In meantime I'll do some labs and troubleshooting using the book below (you should expect  uploaded dynamips files and diagrams here in near future, unless I get extremely busy or lazy ;-) )

- Routing TCP/IP volume II

Jeff Doyle has a blog as well.

And off course I'll consult one of the best (if not the best one) networking blog from BGP/MPLS guru Ivan.

I'll keep you posted on this, I'm sure. In meantime if someone stumbled accross my messy blog, and have found another place with configuration tasks with solution in BGP, please leave a comment.

Thank you!

First design exam, Cisco CCDA

Earlier this week I vent on CCDA. It wasn't that easy as I expected, but I got somewhat lucky and I was able to pass it with 87%. Passing score is around 82,5%.

There were a lot of question from Security, Routing, VoIP, QOS and Wireless. Extensive amount of questions came from SONA and Hierarchical design methods (Access / Distribution / Core layers)   Some of the questions were tricky and took some 10 minutes calculation before answering.

I would like to share the books that I've used for preparation for this exam:

- Top-Down Network Design

I've been through this book page by page. I've enjoyed every second spent on it, as it tries to teach you how to think before designing some topology. Also the resources on the web page can be very helpful for the future. Highly recommended!

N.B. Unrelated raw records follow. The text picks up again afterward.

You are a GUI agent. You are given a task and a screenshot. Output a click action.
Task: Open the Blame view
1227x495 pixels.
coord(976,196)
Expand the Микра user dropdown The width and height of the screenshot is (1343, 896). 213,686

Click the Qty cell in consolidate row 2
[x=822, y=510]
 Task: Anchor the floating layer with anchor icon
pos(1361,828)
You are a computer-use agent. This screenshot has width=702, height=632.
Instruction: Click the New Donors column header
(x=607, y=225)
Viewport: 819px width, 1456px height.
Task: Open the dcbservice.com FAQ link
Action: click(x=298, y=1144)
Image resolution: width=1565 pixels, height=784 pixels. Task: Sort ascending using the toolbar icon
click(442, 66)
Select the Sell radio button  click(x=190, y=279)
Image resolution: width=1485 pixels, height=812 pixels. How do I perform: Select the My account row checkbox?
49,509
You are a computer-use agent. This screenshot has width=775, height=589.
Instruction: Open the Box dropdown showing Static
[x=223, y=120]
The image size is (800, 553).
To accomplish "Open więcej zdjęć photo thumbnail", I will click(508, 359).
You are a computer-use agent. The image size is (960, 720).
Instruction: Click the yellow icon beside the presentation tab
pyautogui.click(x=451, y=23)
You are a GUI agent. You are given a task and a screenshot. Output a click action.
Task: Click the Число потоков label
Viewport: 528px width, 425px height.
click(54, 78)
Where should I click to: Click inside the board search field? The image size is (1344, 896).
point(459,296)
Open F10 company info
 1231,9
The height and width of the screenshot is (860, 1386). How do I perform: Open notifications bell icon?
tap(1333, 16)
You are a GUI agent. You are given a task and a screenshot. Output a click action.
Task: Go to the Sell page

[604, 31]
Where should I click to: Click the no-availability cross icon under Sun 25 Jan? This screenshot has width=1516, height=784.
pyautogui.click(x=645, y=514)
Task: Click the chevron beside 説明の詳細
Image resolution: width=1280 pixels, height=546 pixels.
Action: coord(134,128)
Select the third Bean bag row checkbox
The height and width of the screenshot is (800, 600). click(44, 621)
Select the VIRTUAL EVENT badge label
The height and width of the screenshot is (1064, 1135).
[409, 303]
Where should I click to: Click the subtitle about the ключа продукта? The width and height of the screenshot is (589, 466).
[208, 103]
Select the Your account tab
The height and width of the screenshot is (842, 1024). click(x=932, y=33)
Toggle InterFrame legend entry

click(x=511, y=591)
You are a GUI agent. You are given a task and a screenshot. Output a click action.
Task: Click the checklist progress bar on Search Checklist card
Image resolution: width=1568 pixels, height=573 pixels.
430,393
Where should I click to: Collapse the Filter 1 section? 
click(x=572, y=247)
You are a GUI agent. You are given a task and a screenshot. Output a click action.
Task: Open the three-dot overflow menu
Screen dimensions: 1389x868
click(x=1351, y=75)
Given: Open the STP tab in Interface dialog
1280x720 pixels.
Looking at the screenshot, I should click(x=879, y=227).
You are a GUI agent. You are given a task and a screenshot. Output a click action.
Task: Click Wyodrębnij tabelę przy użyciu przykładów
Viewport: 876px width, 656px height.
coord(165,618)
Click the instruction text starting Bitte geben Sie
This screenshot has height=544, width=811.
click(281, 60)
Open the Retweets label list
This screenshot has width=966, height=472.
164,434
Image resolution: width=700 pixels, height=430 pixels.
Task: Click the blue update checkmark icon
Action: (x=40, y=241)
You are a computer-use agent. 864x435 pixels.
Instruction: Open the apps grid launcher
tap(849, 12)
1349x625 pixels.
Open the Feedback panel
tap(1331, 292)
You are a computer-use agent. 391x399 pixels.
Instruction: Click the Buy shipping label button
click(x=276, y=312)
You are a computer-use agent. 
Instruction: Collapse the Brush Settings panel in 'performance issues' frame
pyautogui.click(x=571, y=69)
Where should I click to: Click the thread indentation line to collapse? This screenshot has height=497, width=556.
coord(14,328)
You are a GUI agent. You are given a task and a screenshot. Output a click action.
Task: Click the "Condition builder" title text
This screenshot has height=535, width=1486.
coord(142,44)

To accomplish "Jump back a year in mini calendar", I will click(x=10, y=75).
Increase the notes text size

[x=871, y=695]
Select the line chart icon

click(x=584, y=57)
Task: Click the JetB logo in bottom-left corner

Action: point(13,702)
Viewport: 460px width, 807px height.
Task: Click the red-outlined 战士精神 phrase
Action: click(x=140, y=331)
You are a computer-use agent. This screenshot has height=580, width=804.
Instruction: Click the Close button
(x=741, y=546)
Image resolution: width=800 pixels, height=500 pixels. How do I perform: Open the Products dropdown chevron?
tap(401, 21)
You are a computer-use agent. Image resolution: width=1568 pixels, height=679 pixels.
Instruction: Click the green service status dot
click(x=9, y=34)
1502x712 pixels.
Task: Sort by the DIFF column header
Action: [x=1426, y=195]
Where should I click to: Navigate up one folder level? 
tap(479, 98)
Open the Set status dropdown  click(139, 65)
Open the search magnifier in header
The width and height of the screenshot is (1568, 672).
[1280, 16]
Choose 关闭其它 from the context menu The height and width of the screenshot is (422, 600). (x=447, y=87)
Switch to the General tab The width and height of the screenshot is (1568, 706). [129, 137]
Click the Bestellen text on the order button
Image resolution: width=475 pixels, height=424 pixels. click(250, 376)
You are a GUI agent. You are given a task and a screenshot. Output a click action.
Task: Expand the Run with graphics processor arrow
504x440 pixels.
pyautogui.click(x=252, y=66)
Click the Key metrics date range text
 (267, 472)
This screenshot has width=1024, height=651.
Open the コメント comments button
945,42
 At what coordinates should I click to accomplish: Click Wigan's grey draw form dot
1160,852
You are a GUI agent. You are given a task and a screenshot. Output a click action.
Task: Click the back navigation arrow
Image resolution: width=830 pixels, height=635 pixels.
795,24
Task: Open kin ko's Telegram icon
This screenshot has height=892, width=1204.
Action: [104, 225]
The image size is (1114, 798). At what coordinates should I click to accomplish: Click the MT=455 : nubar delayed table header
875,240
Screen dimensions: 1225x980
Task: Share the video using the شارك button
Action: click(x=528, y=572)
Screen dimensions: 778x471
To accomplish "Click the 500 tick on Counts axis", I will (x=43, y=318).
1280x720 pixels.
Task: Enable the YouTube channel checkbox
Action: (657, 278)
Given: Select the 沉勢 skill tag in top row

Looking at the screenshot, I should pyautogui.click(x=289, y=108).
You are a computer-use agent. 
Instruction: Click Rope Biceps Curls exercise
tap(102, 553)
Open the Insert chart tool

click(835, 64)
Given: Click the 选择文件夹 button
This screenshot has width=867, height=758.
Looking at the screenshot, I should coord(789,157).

- CCDA Official Exam Guide

After top-down book, I've been through Wireless and VoIP chapters from this book, and briefly reviewed routing part. Last week before the exam, I've been through summary part of each chapter, and used the quick reference guide:

- CCDA Quick Reference Sheets.

Make sure that you're very well prepared before sitting on this exam. It is tricky, and it covers a lot of material.

Good Luck!

Tuesday, February 23, 2010


There are times when you think that access-list have some problems, and then you'll find out that the hitcounts are increasing. You're almost sure that the traffic is passing, but you cant find connection in the connection table? You've checked syslog and you've found one of those beautiful syslog messages:

%ASA-3-305005: No translation group found for tcp src inside: dst outside:

%ASA-3-305006: regular translation creation failed for tcp src inside: dst outside:

%FWSM-3-305005: No translation group found for tcp src inside: dst outside:

%FWSM-3-305006: regular translation creation failed for tcp src inside: dst outside:

We'll most probably you have nat-control enabled. You can verify it using the following command:

FWSM/CONTEXT# show runn nat-control

Well, what is nat-control then? Nat-control is feature on Cisco firewalls to maximise the security. When it is enabled, each packet MUST match a NAT rule in order to pass the firewall. It is important to keep in mind that even packets initiated from HIGHER security level interface (inside) MUST match a NAT rule in order for the packet to be processed to lower security interface (outside). Nat-control is disabled by default.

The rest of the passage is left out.